### Set problem
Reproduce the blog post below on what makes a reader stop reading a book, word for word and in full.

Morning Coffee: What makes you stop reading?

SummerI’ve been contemplating this question in anticipation of a meeting with my writer friends this weekend. We have a different topic every month, and this month it’s what makes us stop reading a book. The hope is to learn what mistakes not to make with our own work. For me, it could be a number of reasons. A few examples:

I like to take advantage of an e-book sale to try new authors. A year or so ago I bought a paranormal romance. This isn’t a genre I’d normally read, but I do like a good ghost story. And this one promised a pirate ghost. The description on Amazon assured me it wasn’t a book number two or three of a series where I’d be forced to buy others at full price to understand what’s happening in the plot. Yet, when I tried to read it there was definitely a lot of back story I was missing. Either it was, indeed, a subsequent book in a series, or the author dropped me down right in the middle of something without enough explanation. I was confused. I tried to keep going, to give it time, but I couldn’t get far and it just wasn’t worth even the $.99 I spent on it.

### Listed records
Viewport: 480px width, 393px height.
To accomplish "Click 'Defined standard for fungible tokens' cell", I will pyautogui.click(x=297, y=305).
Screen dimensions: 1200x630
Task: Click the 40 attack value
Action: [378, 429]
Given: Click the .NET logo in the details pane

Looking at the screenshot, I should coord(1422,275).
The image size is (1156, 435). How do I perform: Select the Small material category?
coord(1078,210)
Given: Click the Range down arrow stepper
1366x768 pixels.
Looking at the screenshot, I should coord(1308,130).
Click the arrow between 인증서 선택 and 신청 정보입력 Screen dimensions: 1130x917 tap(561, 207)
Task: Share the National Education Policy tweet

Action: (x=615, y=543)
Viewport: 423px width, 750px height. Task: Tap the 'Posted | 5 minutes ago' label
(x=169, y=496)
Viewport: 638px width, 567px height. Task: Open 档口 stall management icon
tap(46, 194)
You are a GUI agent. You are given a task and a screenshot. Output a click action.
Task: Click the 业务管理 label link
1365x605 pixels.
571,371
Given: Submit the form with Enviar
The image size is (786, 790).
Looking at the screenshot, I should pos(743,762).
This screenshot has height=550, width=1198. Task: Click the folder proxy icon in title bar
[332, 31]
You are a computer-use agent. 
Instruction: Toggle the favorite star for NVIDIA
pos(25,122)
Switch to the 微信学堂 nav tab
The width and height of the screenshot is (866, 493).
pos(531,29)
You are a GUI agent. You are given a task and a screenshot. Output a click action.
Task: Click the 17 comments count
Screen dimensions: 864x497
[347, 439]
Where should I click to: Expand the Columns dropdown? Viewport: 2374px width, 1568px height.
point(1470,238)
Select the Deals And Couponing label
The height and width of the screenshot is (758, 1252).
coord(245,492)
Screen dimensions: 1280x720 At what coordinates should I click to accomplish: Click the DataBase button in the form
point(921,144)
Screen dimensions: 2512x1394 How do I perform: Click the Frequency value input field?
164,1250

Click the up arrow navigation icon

### Response
Morning Coffee: What makes you stop reading?

SummerI’ve been contemplating this question in anticipation of a meeting with my writer friends this weekend. We have a different topic every month, and this month it’s what makes us stop reading a book. The hope is to learn what mistakes not to make with our own work. For me, it could be a number of reasons. A few examples:

I like to take advantage of an e-book sale to try new authors. A year or so ago I bought a paranormal romance. This isn’t a genre I’d normally read, but I do like a good ghost story. And this one promised a pirate ghost. The description on Amazon assured me it wasn’t a book number two or three of a series where I’d be forced to buy others at full price to understand what’s happening in the plot. Yet, when I tried to read it there was definitely a lot of back story I was missing. Either it was, indeed, a subsequent book in a series, or the author dropped me down right in the middle of something without enough explanation. I was confused. I tried to keep going, to give it time, but I couldn’t get far and it just wasn’t worth even the $.99 I spent on it.